Introduction
« Vice et vertu sont parents comme diamant et charbon. » Lorsque l’écrivain autrichien Karl Kraus, dans Dits et contredits (1909), formulait cette réplique, il avait sans doute en tête une autre phrase que l’historien Hippolyte Adolphe Taine avait notée dans son Histoire de la littérature anglaise (1863), presque un demi-siècle auparavant : « Le vice et la vertu sont des produits comme le vitriol et le sucre. » En effet, ces deux réalités humaines fondamentales sont connexes à partir d’une base commune – comme c’est le cas avec le carbone pour les diamants et le charbon –, mais en même temps antithétiques comme le sont l’acide corrosif et le glucose. Pour en donner un exemple, le dédain peut être une vertu, lorsqu’il est une défense passionnée de la justice bafouée et une protestation contre l’injustice, l’abus, la prévarication et l’illégalité. Mais lorsqu’il éclate en une tempête irrationnelle et incontrôlable, il devient un péché, la colère, quatrième vice capital.

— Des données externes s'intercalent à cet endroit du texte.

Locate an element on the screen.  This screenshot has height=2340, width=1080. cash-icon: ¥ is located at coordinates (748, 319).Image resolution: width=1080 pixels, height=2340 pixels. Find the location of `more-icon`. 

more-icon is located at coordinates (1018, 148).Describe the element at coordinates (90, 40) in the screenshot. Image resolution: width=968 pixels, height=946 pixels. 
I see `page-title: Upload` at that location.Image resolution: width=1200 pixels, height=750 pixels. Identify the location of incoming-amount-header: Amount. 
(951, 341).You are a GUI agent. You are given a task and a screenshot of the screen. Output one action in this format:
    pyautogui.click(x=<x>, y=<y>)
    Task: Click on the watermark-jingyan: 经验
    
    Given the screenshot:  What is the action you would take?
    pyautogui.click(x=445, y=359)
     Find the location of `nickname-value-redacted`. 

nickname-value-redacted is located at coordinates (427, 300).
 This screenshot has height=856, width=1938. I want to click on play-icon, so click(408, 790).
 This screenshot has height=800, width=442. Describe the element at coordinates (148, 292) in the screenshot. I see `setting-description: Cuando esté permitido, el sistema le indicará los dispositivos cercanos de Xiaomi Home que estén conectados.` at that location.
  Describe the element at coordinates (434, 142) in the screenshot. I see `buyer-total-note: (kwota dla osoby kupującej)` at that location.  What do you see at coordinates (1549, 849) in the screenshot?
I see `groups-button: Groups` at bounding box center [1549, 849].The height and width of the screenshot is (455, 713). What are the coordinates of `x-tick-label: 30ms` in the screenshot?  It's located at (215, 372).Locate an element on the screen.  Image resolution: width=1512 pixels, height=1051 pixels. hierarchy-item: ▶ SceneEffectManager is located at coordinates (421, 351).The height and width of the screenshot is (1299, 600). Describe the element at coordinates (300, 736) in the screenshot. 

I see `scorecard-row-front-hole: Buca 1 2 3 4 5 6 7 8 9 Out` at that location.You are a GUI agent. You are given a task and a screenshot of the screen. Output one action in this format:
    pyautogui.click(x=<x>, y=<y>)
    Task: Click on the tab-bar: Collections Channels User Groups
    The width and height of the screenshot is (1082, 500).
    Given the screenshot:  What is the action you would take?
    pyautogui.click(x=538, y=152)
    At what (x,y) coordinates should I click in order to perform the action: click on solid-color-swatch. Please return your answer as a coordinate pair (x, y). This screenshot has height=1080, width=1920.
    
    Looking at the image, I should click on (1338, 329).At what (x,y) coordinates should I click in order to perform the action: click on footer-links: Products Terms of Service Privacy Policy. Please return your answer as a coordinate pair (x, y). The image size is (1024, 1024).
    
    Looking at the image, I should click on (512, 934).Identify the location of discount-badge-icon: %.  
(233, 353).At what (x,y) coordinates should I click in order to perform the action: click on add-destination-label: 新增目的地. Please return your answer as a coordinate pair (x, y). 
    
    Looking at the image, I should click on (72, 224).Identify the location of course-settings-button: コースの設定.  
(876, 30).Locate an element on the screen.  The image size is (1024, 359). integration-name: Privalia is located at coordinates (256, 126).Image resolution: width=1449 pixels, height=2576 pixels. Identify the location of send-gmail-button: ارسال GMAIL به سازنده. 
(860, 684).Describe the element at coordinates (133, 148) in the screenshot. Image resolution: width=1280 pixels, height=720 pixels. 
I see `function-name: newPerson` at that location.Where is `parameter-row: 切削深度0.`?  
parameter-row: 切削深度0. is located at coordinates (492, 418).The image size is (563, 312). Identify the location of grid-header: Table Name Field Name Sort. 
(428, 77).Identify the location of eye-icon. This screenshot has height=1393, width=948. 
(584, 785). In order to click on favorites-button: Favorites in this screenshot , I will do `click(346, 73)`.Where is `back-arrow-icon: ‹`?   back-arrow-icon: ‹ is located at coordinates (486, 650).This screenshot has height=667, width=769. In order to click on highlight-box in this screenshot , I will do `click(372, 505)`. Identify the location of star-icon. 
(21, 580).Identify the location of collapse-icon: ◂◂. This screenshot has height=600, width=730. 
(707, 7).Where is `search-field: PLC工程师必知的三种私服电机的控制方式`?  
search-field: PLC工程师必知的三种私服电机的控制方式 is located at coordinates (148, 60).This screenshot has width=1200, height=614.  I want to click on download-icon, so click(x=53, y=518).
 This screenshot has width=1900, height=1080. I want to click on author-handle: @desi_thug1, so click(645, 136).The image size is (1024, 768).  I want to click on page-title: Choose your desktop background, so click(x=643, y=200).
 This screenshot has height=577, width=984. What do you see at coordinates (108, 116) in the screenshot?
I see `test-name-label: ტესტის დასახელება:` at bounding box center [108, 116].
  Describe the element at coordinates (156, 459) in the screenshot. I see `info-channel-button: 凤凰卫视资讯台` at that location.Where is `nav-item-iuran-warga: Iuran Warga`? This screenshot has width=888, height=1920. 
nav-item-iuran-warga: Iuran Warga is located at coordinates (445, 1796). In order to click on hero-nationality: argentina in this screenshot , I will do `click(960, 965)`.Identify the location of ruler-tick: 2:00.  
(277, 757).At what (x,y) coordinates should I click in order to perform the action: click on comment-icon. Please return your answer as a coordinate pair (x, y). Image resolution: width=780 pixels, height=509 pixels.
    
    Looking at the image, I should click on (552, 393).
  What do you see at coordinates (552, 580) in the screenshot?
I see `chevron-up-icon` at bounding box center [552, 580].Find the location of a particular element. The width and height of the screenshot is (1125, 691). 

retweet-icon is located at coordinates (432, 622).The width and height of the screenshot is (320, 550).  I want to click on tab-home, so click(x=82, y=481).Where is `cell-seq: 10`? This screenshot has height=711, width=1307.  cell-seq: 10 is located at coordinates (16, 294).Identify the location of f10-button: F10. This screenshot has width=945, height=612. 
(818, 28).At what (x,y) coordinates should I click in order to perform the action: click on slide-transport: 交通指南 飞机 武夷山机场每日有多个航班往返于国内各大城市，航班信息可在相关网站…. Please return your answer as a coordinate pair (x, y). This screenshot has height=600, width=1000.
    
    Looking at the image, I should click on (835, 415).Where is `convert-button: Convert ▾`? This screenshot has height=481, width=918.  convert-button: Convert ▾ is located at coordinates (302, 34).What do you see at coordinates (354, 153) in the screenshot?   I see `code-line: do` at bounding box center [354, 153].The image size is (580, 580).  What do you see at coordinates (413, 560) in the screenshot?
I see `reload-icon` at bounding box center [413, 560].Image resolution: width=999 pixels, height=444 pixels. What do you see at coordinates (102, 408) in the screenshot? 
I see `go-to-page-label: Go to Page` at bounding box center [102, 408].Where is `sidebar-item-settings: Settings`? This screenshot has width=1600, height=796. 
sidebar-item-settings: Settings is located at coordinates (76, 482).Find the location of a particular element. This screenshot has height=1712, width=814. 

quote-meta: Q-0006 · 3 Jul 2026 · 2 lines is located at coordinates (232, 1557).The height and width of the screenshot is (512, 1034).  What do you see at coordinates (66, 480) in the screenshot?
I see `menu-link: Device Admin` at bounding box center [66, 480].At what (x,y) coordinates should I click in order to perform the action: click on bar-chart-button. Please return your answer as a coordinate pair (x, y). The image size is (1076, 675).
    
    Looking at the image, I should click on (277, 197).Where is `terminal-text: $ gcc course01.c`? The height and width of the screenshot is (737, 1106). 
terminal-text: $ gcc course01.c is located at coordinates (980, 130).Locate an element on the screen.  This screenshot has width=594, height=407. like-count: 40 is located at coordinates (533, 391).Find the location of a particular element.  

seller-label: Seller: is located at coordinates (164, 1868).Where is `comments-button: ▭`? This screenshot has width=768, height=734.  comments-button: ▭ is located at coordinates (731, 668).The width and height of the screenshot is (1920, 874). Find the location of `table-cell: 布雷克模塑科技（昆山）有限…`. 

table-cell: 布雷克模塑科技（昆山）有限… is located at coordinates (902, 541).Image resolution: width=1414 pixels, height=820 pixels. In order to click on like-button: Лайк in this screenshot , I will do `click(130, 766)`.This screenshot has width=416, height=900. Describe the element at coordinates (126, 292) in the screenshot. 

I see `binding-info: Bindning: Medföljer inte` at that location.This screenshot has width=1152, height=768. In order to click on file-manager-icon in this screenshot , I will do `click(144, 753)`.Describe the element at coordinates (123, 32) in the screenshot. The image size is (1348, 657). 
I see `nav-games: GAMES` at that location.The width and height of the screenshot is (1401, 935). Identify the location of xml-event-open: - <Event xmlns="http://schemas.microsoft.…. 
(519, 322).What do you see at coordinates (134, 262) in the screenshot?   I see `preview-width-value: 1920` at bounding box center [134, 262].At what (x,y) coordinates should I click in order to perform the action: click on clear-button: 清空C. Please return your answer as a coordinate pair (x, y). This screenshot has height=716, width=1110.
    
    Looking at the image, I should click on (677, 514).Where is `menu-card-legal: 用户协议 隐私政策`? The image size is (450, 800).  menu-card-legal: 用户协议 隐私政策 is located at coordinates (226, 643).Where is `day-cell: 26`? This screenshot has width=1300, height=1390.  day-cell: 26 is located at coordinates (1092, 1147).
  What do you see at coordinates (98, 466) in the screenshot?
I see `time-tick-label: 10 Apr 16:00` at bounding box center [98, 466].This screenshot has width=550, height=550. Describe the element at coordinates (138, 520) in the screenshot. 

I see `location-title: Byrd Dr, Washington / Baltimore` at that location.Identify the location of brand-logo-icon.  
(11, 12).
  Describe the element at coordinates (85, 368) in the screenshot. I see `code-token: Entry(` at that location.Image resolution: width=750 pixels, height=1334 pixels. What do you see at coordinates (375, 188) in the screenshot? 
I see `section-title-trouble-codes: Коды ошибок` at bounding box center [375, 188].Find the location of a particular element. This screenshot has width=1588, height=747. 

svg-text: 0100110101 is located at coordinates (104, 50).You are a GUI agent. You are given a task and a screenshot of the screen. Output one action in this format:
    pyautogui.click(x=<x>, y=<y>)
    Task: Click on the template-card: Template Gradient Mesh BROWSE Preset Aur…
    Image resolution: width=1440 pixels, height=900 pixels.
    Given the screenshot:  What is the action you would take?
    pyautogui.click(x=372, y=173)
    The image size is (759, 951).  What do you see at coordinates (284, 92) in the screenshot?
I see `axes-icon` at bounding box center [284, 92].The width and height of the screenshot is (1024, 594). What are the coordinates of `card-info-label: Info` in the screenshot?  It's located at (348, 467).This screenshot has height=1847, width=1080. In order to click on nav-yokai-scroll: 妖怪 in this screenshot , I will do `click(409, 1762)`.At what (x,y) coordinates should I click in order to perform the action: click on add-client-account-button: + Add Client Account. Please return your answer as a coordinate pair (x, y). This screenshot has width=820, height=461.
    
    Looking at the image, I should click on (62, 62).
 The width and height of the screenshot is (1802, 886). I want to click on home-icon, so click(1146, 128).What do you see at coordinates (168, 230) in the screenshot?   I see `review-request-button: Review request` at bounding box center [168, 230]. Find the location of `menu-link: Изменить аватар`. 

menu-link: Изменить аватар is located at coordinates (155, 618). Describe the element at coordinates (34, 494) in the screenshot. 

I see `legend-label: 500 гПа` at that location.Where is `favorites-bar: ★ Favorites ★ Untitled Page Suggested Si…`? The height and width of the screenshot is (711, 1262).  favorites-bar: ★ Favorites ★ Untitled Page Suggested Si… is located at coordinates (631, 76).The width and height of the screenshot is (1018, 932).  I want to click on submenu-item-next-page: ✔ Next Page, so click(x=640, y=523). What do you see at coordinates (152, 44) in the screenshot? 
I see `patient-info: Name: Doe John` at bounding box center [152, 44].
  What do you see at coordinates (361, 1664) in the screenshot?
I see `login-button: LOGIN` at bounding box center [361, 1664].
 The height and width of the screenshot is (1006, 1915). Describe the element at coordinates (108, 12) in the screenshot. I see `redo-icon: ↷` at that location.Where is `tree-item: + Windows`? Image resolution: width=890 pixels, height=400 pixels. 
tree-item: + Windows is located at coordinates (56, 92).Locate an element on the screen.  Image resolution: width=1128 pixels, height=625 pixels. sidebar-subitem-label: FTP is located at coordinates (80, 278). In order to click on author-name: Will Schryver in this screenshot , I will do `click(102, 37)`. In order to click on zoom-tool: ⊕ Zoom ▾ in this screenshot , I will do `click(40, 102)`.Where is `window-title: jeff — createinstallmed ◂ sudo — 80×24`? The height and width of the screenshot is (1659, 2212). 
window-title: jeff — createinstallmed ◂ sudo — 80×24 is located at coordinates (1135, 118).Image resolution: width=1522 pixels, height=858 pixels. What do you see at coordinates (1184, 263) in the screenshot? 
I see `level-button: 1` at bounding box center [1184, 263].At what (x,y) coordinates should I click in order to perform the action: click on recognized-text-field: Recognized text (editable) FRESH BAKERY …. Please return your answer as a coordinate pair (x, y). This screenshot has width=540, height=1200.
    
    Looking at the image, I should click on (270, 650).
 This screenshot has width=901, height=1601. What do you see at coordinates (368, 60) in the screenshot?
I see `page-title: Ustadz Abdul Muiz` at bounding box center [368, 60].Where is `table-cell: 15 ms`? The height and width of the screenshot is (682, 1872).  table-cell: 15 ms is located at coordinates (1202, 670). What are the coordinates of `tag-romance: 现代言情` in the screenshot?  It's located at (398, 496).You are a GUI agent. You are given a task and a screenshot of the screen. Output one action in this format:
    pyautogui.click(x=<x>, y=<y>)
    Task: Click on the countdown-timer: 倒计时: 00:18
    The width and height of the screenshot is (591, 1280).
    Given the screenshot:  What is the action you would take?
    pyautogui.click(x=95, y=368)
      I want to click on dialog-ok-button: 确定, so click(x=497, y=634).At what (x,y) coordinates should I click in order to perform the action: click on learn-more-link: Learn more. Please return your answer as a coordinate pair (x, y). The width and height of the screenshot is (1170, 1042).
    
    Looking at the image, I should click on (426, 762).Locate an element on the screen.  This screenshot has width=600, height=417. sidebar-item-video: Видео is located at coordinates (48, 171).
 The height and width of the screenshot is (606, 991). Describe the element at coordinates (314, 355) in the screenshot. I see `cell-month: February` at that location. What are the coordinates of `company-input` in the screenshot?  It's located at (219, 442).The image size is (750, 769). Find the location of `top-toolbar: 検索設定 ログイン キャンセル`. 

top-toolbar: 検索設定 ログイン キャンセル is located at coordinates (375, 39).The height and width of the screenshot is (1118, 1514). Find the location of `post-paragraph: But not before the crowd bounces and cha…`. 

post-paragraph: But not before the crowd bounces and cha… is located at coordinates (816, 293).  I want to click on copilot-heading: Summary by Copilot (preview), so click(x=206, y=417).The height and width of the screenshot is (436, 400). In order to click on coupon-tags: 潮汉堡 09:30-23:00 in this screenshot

Comme cela arrive souvent, le positif et le négatif sont « polaires », ils s’attirent l’un l’autre et sont nécessaires pour s’expliquer réciproquement (un peu comme pour un champ électrique). C’est pourquoi, après avoir défini le septénaire « vertueux » dans notre essai Ritorno alle virtù (2005) – foi, espérance, charité, prudence, justice, force et tempérance –, nous nous tournons maintenant vers le domaine peut-être un peu plus enflammé et excitant des sept vices capitaux, énumérés traditionnellement ainsi : orgueil, avarice, luxure, colère, gourmandise, envie et paresse. Notre développement sera plus ample, non seulement parce que le goût de l’interdit attire une plus grande curiosité, provoquant des émotions, excitations ou troubles secrets, mais aussi parce que, de plus en plus, notre époque confirme le sévère jugement de l’écrivain franco-roumain Émile Cioran (1911-1995) : « Autrefois, on se définissait sur la base de valeurs acceptées ; aujourd’hui au contraire par rapport à celles qu’on a répudiées. »
Nous assistons souvent, plutôt qu’à une répudiation, à une sorte de déformation du vice qui perd son aspect éthique pour devenir une mode. L’atmosphère qui nous entoure, plus que délibérément immorale, avec toute la vis polémique et désacralisante que cette attitude comporte, se présente comme amorale, grise et en substance indifférente et insouciante des frontières entre vice et vertu. Et pourtant, justifier le recours au vice comme à un acte presque physiologique et instinctif, source de liberté et de plaisir, reste enfin une illusion sur le plan pratique également. L’alcoolique ne réussit plus à savourer la qualité, le nerf et le bouquet du vin, de même que l’érotomane qui se gave de vidéos pornographiques ignore totalement la fascination de l’éros, l’intensité du plaisir, en plus bien évidemment des exaltantes créativité, beauté et douceur de l’amour.